Photographs by David Arnold and H. Bradford Washburn

The breathtaking aerial photographs of mountains and glaciers shot by H. Bradford Washburn Jr. ’33, A.M. ’60, L.H.D. ’75, during a lifetime of exploratory cartography captured a frozen wilderness that none but the most adventurous explorers could ever hope to see. This magazine published a portfolio of his work, “Sixty Years on High,” in 1993. Here, Washburn’s dramatic vistas take on a new role, documenting the effects of climate change. The dazzling rivers of ice and snow-topped mountains he photographed from the 1930s through the 1960s are melting.

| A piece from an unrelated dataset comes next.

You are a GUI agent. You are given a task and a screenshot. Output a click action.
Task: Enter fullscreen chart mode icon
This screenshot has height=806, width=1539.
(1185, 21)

Last summer, photographer David Arnold ’71 set out to shoot a few of these places from the same angles, positions, and altitudes used by Washburn. He hired bush planes and a helicopter and waited out weeks of bad weather to create this remarkable before-and-after series, a visual record of the changes wrought by rising global temperatures. Glacier Bay National Park will have no glaciers by 2030, experts predict, and the North Pole in summer will soon be nothing but a vast expanse of ocean. Worldwide, the melting has already increased the earth’s tendency to absorb the sun’s heat, which snow and ice would have reflected back into space. In the grand scheme of things, the water melting from mountain glaciers such as these will raise global sea levels only a little. But the changes seen here are portents of what will come. The continental ice sheets in Greenland and western Antarctica contain enough water to raise the oceans by more than 40 feet. Today, they are sliding and melting into the ocean faster than scientists thought possible just one year ago. Washburn couldn’t have realized he was photographing frozen landscapes that no one, not even the most intrepid adventurer, will ever see again.  

  ~J.S.S.

Photographs ©David Arnold and ©Bradford Washburn / Courtesy Panopticon Gallery, Waltham, Massachusetts

(Above) In August 1938, when Bradford Washburn photographed the Nunatak Glacier in Alaska, it was actively calving icebergs. By June 2005, when David Arnold shot the same scene, the glacier had retreated far from the sea (below); more snow appears on the mountaintops in 2005 because the image was made considerably earlier in the summer.

 






(Above) The annual bands created as this glacier flows in and then out of an hourglass of rock caught Washburn’s eye in 1938. In 2002, he wrote Alaskan officials, pleading that they name the glacier, though he’d not seen it in 64 years: “It’s a very important little geological feature.” Now thinned and broken (below), it may be gone before it gets a name.

 

 






(Above) The Matterhorn, icon of the Alps, straddles the Swiss-Italian border. Washburn’s photograph, taken in August 1960, shows a thick mantle of snow and ice, largely melted by 2005 (below). In 2003, permafrost on the upper slopes melted for the first time, releasing a series of massive rock slides, says Arnold: 70 climbers had to be evacuated by helicopter, one of the biggest mass rescues in mountaineering history.






(Above) The Hugh Miller Glacier in Glacier Bay National Park as seen in 1940 was no longer visible at the time of Arnold’s 2005 visit —only a mud flat remained. Temperatures in this area have risen almost five degrees Fahrenheit, coaxing trees to spring up and thrive.